#' @title Multivariate VAR estimation
#'
#' @description A function to estimate a (possibly high-dimensional)
#' multivariate VAR time series using penalized least squares methods,
#' such as ENET, SCAD or MC+.
#'
#' @usage fitVAR(data, p = 1, penalty = "ENET", method = "cv", ...)
#'
#' @param data the data from the time series: variables in columns and
#' observations in rows
#' @param p order of the VAR model
#' @param penalty the penalty function to use. Possible values
#' are \code{"ENET"}, \code{"SCAD"} or \code{"MCP"}
#' @param method possible values are \code{"cv"} or \code{"timeSlice"}
#' @param ... the options for the estimation. Global options are:
#' \code{threshold}: if \code{TRUE} all the entries smaller than the oracle
#' threshold are set to zero;
#' \code{scale}: scale the data (default = FALSE)?
#' \code{nfolds}: the number of folds used for cross validation (default = 10);
#' \code{parallel}: if \code{TRUE} use multicore backend (default = FALSE);
#' \code{ncores}: if \code{parallel} is \code{TRUE}, specify the number
#' of cores to use for parallel evaluation.

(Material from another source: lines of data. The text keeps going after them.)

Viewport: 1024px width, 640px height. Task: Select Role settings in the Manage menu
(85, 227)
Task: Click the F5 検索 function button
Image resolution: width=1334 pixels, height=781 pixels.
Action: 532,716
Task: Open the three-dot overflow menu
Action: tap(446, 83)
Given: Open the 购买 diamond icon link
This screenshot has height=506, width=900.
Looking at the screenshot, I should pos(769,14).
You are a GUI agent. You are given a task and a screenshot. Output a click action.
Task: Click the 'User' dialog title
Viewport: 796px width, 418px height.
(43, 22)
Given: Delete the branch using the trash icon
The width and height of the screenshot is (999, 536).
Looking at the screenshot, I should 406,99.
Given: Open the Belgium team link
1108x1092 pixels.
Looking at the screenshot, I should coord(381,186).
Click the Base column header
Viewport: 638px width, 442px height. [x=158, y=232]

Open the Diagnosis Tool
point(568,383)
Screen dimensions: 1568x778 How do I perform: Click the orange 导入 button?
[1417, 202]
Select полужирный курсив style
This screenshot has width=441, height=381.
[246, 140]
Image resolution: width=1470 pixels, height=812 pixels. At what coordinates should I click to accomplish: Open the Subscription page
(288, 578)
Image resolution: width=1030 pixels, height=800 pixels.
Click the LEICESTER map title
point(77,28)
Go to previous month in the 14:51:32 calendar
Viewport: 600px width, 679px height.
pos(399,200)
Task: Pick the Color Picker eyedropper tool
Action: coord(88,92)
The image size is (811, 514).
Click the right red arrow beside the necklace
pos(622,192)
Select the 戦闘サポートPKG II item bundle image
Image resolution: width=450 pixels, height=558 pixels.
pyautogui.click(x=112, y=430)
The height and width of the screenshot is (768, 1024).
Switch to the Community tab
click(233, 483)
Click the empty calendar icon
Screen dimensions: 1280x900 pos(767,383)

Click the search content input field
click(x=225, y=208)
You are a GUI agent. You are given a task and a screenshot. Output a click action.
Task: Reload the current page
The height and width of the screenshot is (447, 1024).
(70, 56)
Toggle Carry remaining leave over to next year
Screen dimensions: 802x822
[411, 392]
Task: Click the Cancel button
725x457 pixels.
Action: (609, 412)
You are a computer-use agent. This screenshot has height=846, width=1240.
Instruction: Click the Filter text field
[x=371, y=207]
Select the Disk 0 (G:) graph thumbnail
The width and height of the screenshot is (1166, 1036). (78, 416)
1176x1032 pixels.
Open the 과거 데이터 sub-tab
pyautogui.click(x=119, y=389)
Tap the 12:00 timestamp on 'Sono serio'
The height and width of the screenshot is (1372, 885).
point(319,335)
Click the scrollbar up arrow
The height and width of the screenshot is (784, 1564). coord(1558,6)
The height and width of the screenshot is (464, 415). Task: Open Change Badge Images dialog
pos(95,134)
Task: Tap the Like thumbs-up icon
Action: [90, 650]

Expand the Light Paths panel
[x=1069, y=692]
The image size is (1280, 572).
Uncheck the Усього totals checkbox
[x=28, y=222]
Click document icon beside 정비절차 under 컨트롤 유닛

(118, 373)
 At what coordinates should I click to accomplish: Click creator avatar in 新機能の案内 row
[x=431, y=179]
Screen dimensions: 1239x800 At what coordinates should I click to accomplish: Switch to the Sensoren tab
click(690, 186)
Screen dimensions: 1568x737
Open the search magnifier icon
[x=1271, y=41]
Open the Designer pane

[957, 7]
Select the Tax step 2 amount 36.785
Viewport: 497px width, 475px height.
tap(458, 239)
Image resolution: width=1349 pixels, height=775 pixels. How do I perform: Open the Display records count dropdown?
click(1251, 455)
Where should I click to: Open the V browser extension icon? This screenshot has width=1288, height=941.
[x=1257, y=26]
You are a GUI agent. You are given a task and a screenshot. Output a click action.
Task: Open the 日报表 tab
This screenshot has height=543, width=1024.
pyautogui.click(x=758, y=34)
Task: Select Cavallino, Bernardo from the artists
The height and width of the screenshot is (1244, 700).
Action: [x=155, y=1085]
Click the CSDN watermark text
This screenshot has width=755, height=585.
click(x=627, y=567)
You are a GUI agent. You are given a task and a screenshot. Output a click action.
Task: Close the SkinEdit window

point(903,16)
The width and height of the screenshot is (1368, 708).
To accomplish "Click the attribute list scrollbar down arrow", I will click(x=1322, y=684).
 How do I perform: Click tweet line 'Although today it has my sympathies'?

Options for ENET estimation:
#' \code{alpha}: the value of alpha to use in elastic net
#' (0 is Ridge regression, 1 is LASSO (default));
#' \code{type.measure}: the measure to use for error evaluation
#' (\code{"mse"} or \code{"mae"});
#' \code{nlambda}: the number of lambdas to use in the cross
#' validation (default = 100);
#' \code{leaveOut}: in the time slice validation leave out the
#' last \code{leaveOutLast} observations (default = 15);
#' \code{horizon}: the horizon to use for estimating mse/mae (default = 1);
#' \code{picasso}: use picasso package for estimation (only available
#' for \code{penalty = "SCAD"} and \code{method = "timeSlice"}).
#'
#' @return \code{A} the list (of length \code{p}) of the estimated matrices
#' of the process
#' @return \code{fit} the results of the penalized LS estimation
#' @return \code{mse} the mean square error of the cross validation
#' @return \code{time} elapsed time for the estimation
#' @return \code{residuals} the time series of the residuals
#'
#' @export
fitVAR <- function(data, p = 1, penalty = "ENET", method = "cv", ...) {
opt <- list(...)
# convert data to matrix
if (!is.matrix(data)) {
data <- as.matrix(data)
}
cnames <- colnames(data)
if (method == "cv") {
# use CV to find lambda
opt$method <- "cv"
out <- cvVAR(data, p, penalty, opt)
} else if (method == "timeSlice") {
# use timeslice to find lambda
opt$method <- "timeSlice"
out <- timeSliceVAR(data, p, penalty, opt)
} else {
# error: unknown method
stop("Unknown method. Possible values are \"cv\" or \"timeSlice\"")
}
# Add the names of the variables to the matrices
if (!is.null(cnames)) {
for (k in 1:length(out$A)) {
colnames(out$A[[k]]) <- cnames
rownames(out$A[[k]]) <- cnames
}
}
return(out)
}
cvVAR <- function(data, p, penalty = "ENET", opt = NULL) {
nc <- ncol(data)
nr <- nrow(data)
picasso <- ifelse(!is.null(opt$picasso), opt$picasso, FALSE)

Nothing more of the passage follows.